Classic RAG vs Graph RAG vs Agentic RAG
Retrieval-Augmented Generation (RAG) grounds LLM answers in real data instead of model memory. But not all RAG is the same. Classic RAG retrieves text chunks from a vector database. Graph RAG adds relationship-aware context from knowledge graphs. Agentic RAG introduces reasoning agents that plan, call tools, and self-correct before answering.
Choosing the wrong variant means either over-engineering a simple FAQ bot or under-powering a complex research assistant. This article compares all three approaches — how they work, when to use each, and what production teams should expect.
Classic RAG
Classic RAG is the foundation. A user asks a question, the system embeds that query into a vector, searches a vector database for the most similar text chunks, and passes those chunks to an LLM as context. The model generates an answer grounded in retrieved documents — not its training data.
This pipeline is simple, fast to build, and works well when answers live in flat documents. You do not need entity relationships or multi-step reasoning. Most teams should start here before adding complexity.
- •Use cases: FAQ systems, knowledge base search, customer support bots, internal documentation lookup.
- •Stack: embedding model (OpenAI, Cohere) + vector DB (Pinecone, Chroma, Weaviate) + LLM.
- •Chunking strategy matters — split documents by paragraph or semantic section, not arbitrary token counts.
- •Limitation: cannot answer questions that require connecting facts across disconnected documents.
- •Top-K tuning: too few chunks miss context; too many add noise and increase token cost.
Takeaway: Start with Classic RAG when your answers are in documents and questions are straightforward.
Graph RAG
Graph RAG upgrades retrieval with structure. Instead of matching text similarity alone, the system extracts entities from the query, traverses a knowledge graph to find connected nodes and relationships, and assembles context-rich subgraphs for the LLM.
This matters when the answer depends on how things relate — not just what was said. Who is connected to whom? Which product depends on which supplier? What regulations apply to this entity in this jurisdiction?

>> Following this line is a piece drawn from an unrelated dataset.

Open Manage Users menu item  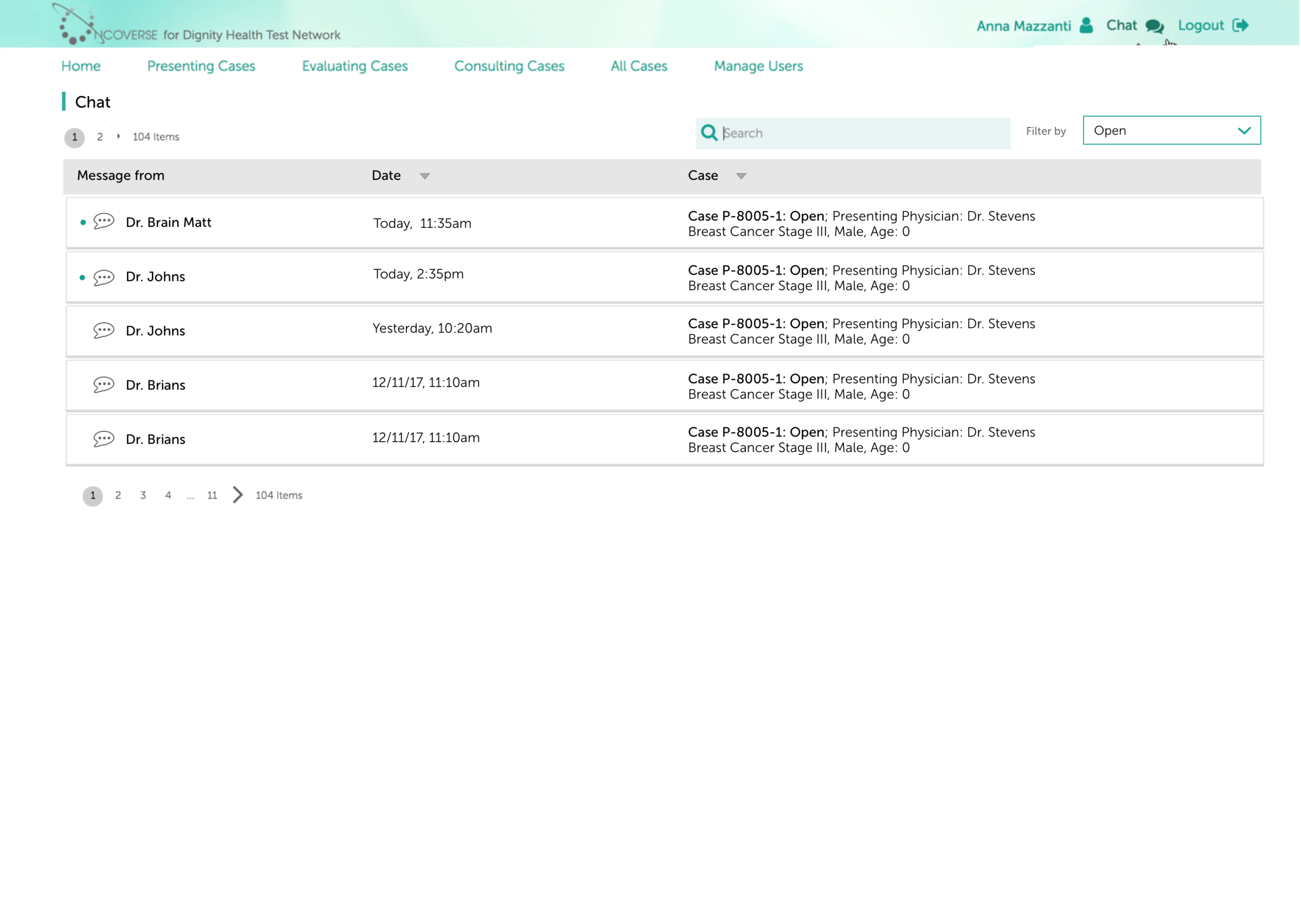tap(759, 66)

- •Use cases: fraud detection, recommendation engines, legal/compliance mapping, semantic search across domains.
- •Pipeline: Query → entity extraction → knowledge graph traversal → connected context → LLM → answer.
- •Build graphs from structured data, NLP extraction, or hybrid pipelines.
- •LazyGraphRAG (Microsoft, 2025) reportedly cuts graph retrieval cost to 0.1% — worth evaluating for large graphs.
- •Trade-off: higher setup cost than Classic RAG; requires graph schema design and maintenance.
Takeaway: Choose Graph RAG when relationships between entities are as important as the text itself.
Agentic RAG
Agentic RAG adds a reasoning layer on top. A central agent receives the query, plans a strategy, and decides which resources to use — vector database for document retrieval, knowledge graph for relationships, external tools for live data or actions. After generating a draft answer, the agent self-evaluates. If the result is incomplete or unverified, it loops back and retries with a different approach.
This is RAG for problems that do not have a single retrieval step. Research questions, business decisions, and workflow automation often need multiple hops, tool calls, and verification before the user sees an answer.
- •Use cases: research assistants, business decision support, workflow automation, complex problem-solving.
- •The agent orchestrates Vector DB + Knowledge Graph + Tools — not just one retrieval source.
- •Self-evaluation and feedback loops reduce hallucinations but add latency and cost.
- •Frameworks: LangGraph, CrewAI, AutoGen for building agentic RAG pipelines.
- •Requires observability — trace every tool call, retrieval, and evaluation step in production.
Takeaway: Use Agentic RAG when the question requires planning, multiple sources, and self-correction.
Which RAG Should You Choose?
The three approaches are not competitors — they are levels of capability. Classic RAG handles 70% of enterprise Q&A use cases. Add Graph RAG when users ask about connections and dependencies. Add Agentic RAG when the task itself is multi-step and requires judgment.
Many production systems combine them: an agent that calls vector search for documents, graph traversal for relationships, and APIs for live data. The agent is the orchestrator; Classic and Graph RAG become tools in its toolkit.
- •Simple FAQ or doc search → Classic RAG only.
- •Fraud, recommendations, compliance → Graph RAG.
- •Research, automation, multi-step analysis → Agentic RAG.
- •Start simple, measure answer quality, then add graph or agent layers only when retrieval alone fails.
- •Cost increases left to right: Classic < Graph < Agentic.
Takeaway: Match RAG complexity to question complexity — do not agentify a FAQ bot.
Final Thoughts
Classic RAG retrieves text. Graph RAG retrieves relationships. Agentic RAG retrieves, reasons, acts, and verifies. Understanding the difference saves months of over-engineering and prevents shipping systems that hallucinate on questions they were never designed to answer.
Build the simplest RAG that solves your use case. Upgrade when retrieval quality plateaus — not because the latest framework demo looks impressive.